Neuronal assemblies typically synchronise within the gamma oscillatory band (30-80 Hz) and are fundamental to information processing. Despite numerous investigations, the exact mechanisms and origins of gamma oscillations are yet to be known. Here, through multiunit recordings in the primary visual cortex of cats, we show that the strength of gamma power (20-40 and 60-80 Hz) is significantly stronger between the functionally connected units than between the unconnected units within an assembly. Furthermore, there is increased frequency coherence in the gamma band between the connected units than between the unconnected units. Finally, the higher gamma rhythms (60-80 Hz) are mostly linked to the fast-spiking neurons.
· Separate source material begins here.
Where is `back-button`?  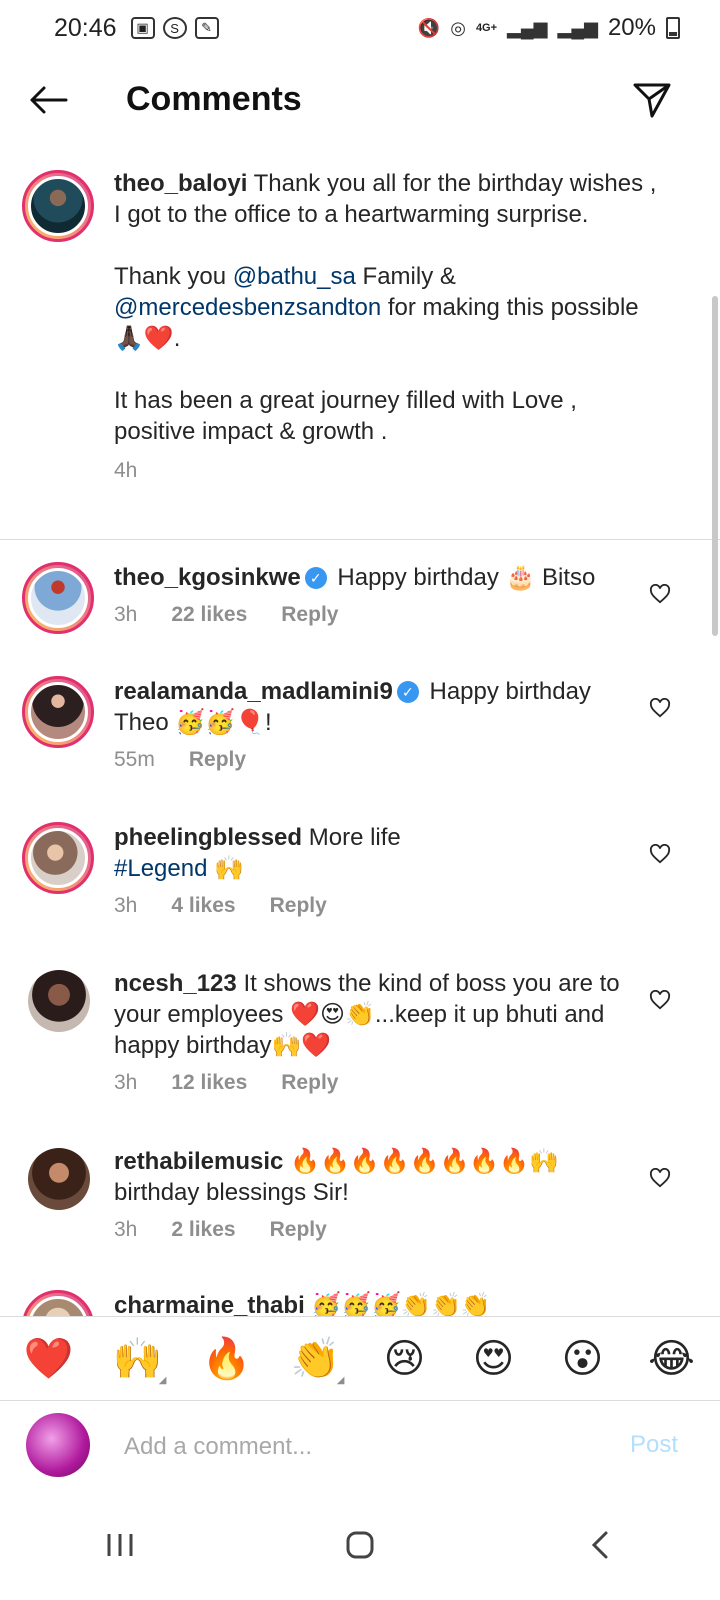 back-button is located at coordinates (48, 100).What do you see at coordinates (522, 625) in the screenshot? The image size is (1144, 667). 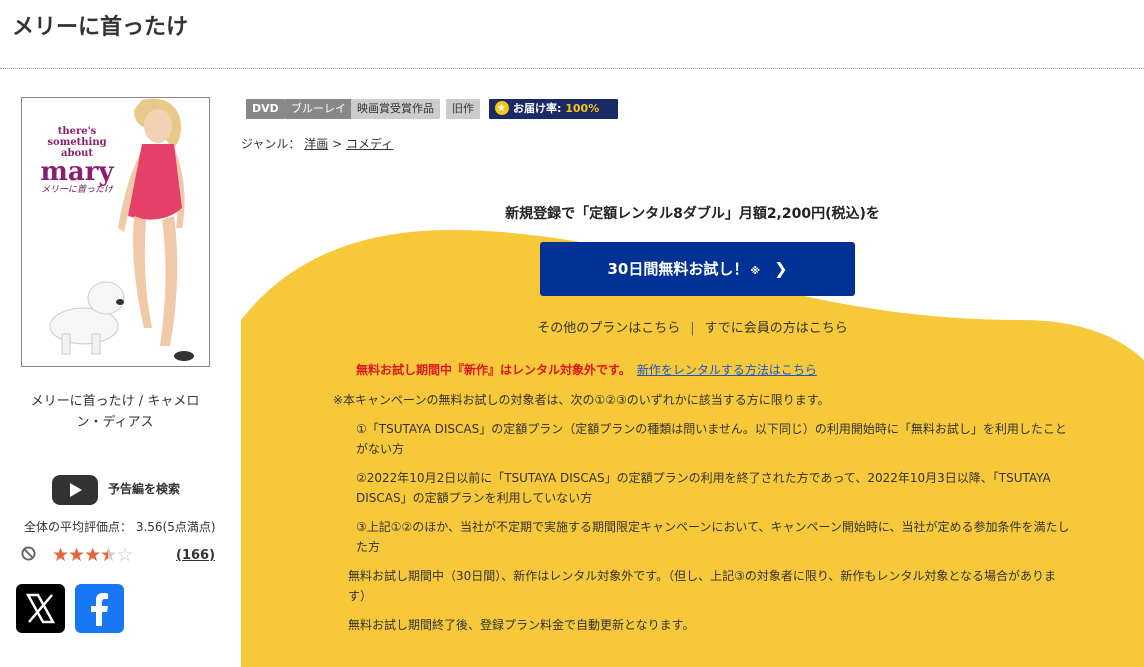 I see `notice-line: 無料お試し期間終了後、登録プラン料金で自動更新となります。` at bounding box center [522, 625]. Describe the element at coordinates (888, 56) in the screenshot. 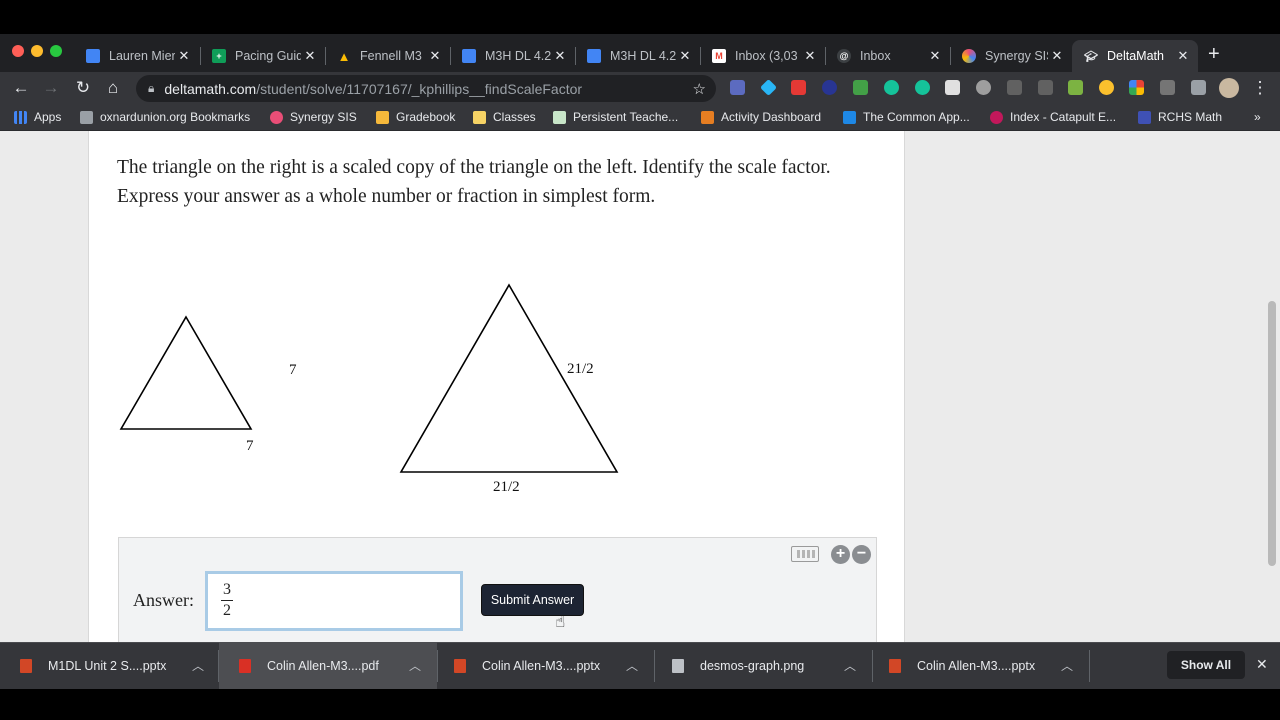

These results led us to postulate that gamma oscillations are intrinsically generated between the connected units within cell assemblies (microcircuits) in relation to the stimulus within an emergent '50-ms temporal window of opportunity'.
神经元集群通常在伽马振荡频段(30 - 80赫兹)内同步,并且是信息处理的基础。尽管进行了大量研究,但伽马振荡的确切机制和起源仍不为人所知。在此,通过对猫的初级视觉皮层进行多单元记录,我们发现,在一个集群中,功能连接的单元之间的伽马功率(20 - 40赫兹和60 - 80赫兹)强度显著强于未连接的单元之间。此外,连接单元之间的伽马频段频率相干性高于未连接的单元之间。最后,较高的伽马节律(60 - 80赫兹)大多与快速放电神经元相关。这些结果使我们推测,伽马振荡是在细胞集群(微电路)内连接的单元之间,相对于一个出现的“50毫秒时间机遇窗口”内的刺激而内在产生的。